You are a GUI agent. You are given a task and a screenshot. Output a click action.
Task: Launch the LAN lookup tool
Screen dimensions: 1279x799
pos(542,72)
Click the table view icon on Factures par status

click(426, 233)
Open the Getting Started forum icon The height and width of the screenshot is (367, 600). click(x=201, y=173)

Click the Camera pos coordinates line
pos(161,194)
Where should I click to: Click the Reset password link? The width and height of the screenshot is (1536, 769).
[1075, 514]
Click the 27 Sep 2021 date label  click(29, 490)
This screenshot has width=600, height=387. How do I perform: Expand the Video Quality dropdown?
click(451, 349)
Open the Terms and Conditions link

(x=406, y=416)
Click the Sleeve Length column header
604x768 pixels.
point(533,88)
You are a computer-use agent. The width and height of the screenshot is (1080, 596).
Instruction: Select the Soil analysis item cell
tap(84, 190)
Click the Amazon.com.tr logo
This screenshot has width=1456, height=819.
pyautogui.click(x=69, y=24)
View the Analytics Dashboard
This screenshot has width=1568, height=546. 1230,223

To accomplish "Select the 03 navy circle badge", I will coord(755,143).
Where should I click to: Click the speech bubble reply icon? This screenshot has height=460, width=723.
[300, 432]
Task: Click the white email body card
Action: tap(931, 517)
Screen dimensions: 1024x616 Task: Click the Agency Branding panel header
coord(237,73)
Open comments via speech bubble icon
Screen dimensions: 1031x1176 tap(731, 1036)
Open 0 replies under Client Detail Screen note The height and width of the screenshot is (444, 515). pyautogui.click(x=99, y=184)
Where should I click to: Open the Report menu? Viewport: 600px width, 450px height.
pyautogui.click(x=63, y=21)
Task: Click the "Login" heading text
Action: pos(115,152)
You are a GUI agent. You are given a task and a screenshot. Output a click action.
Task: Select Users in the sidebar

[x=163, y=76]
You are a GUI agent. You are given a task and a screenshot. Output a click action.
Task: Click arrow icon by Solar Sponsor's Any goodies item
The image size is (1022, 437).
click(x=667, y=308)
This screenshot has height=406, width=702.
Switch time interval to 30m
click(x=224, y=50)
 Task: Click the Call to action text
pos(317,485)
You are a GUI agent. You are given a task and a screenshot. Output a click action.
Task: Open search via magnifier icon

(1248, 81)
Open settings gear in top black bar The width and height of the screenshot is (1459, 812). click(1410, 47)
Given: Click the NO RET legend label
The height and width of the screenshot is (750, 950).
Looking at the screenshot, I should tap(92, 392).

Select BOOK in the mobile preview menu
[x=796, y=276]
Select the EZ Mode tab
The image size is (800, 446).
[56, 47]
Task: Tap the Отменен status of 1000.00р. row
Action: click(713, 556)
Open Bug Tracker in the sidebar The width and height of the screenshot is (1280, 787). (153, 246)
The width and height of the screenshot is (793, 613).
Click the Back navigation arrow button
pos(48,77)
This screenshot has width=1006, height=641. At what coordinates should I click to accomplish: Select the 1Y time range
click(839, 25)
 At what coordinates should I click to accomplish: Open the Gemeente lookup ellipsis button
::::::
— WHAT THE TASK ASKS —
Transcribe each line of the data above, unaltered, from the one where "Open the Terms and Conditions link" appears to the one where "Open 0 replies" appears, inclusive of both.

— EXPECTED ANSWER —
Open the Terms and Conditions link

(x=406, y=416)
Click the Sleeve Length column header
604x768 pixels.
point(533,88)
You are a computer-use agent. The width and height of the screenshot is (1080, 596).
Instruction: Select the Soil analysis item cell
tap(84, 190)
Click the Amazon.com.tr logo
This screenshot has width=1456, height=819.
pyautogui.click(x=69, y=24)
View the Analytics Dashboard
This screenshot has width=1568, height=546. 1230,223

To accomplish "Select the 03 navy circle badge", I will coord(755,143).
Where should I click to: Click the speech bubble reply icon? This screenshot has height=460, width=723.
[300, 432]
Task: Click the white email body card
Action: tap(931, 517)
Screen dimensions: 1024x616 Task: Click the Agency Branding panel header
coord(237,73)
Open comments via speech bubble icon
Screen dimensions: 1031x1176 tap(731, 1036)
Open 0 replies under Client Detail Screen note The height and width of the screenshot is (444, 515). pyautogui.click(x=99, y=184)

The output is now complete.